**WHAT YOU NEED TO DO:** Give back every entry exactly as it is written, but not the pictures.

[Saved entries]

++++++++

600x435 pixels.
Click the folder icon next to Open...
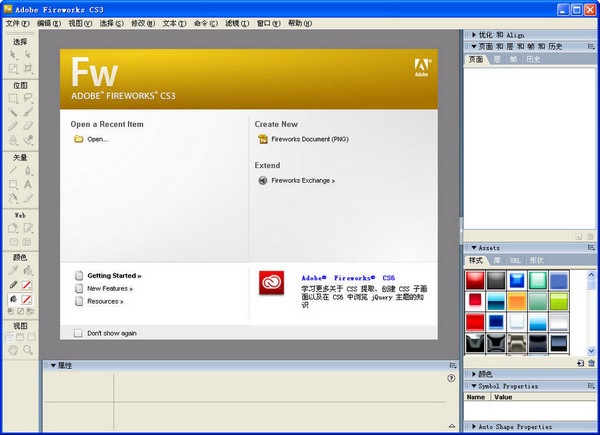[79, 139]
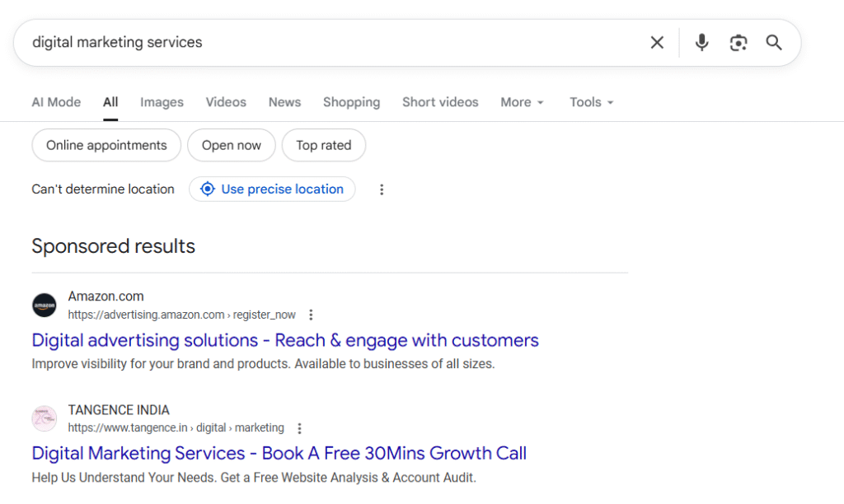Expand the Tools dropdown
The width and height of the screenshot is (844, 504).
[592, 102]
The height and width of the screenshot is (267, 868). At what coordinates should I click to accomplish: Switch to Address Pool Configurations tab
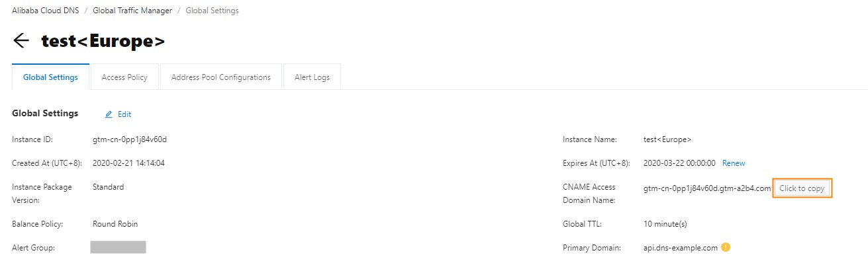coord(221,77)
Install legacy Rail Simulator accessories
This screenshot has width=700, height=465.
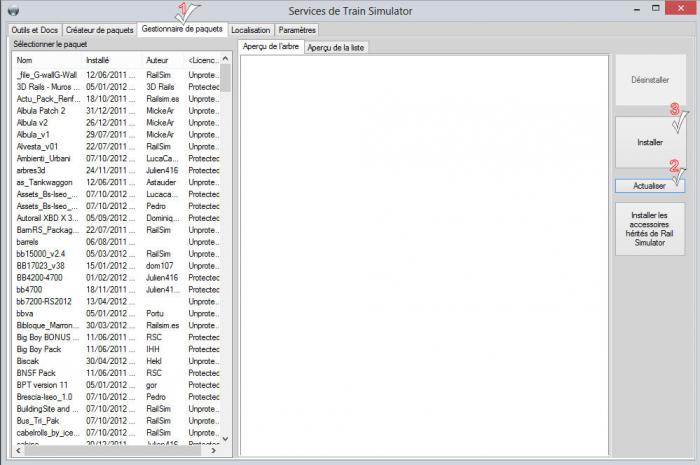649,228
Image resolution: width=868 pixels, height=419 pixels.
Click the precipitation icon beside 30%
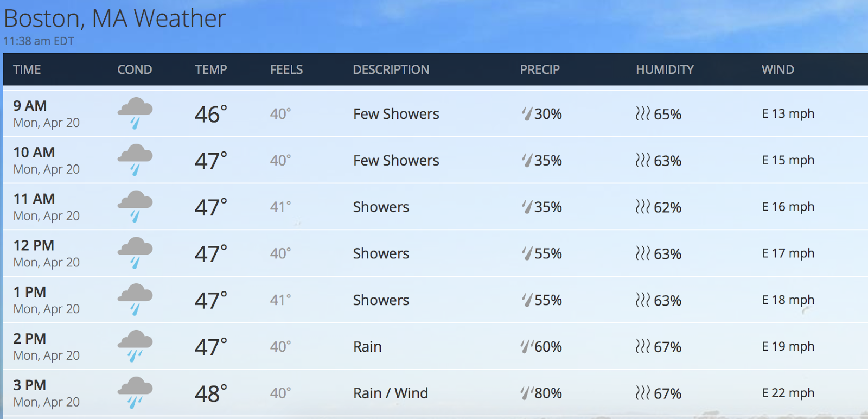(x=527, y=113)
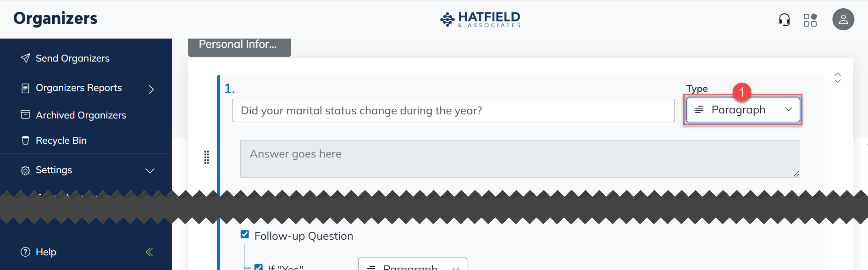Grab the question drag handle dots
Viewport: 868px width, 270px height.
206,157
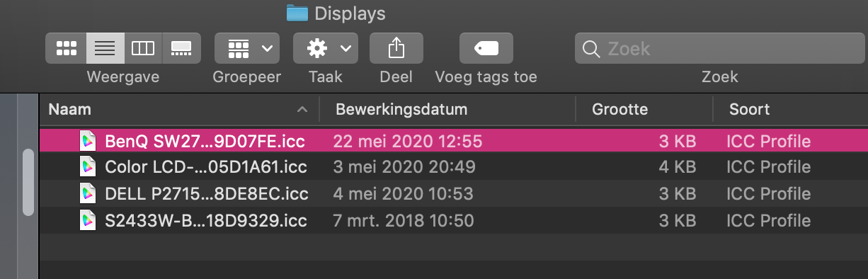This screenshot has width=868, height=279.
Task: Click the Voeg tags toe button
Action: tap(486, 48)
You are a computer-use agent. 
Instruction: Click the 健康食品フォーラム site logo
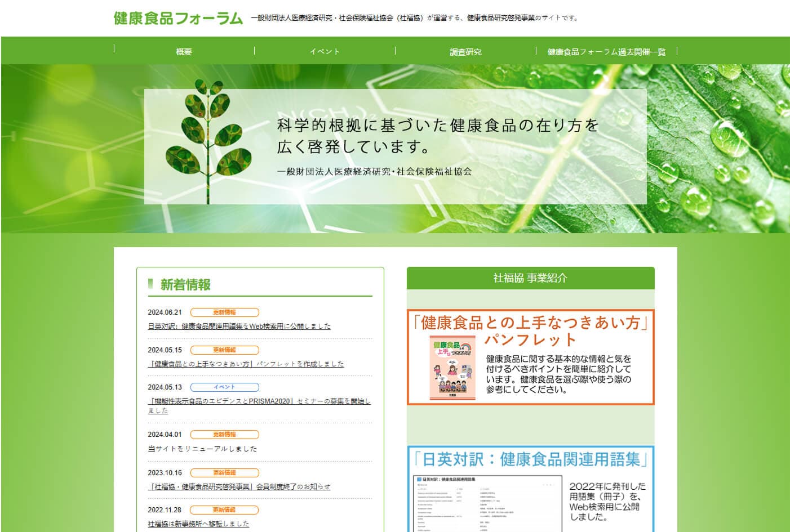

++++++++

**SOLUTION TO THIS TASK:**
600x435 pixels.
Click the folder icon next to Open...
[79, 139]
Expand the Tools dropdown
The width and height of the screenshot is (844, 504).
[592, 102]
The height and width of the screenshot is (267, 868). At what coordinates should I click to accomplish: Switch to Address Pool Configurations tab
coord(221,77)
Install legacy Rail Simulator accessories
This screenshot has width=700, height=465.
649,228
Image resolution: width=868 pixels, height=419 pixels.
Click the precipitation icon beside 30%
(x=527, y=113)
Grab the question drag handle dots
Viewport: 868px width, 270px height.
206,157
This screenshot has width=868, height=279.
Task: Click the Voeg tags toe button
Action: tap(486, 48)
You are a computer-use agent. 
Instruction: Click the 健康食品フォーラム site logo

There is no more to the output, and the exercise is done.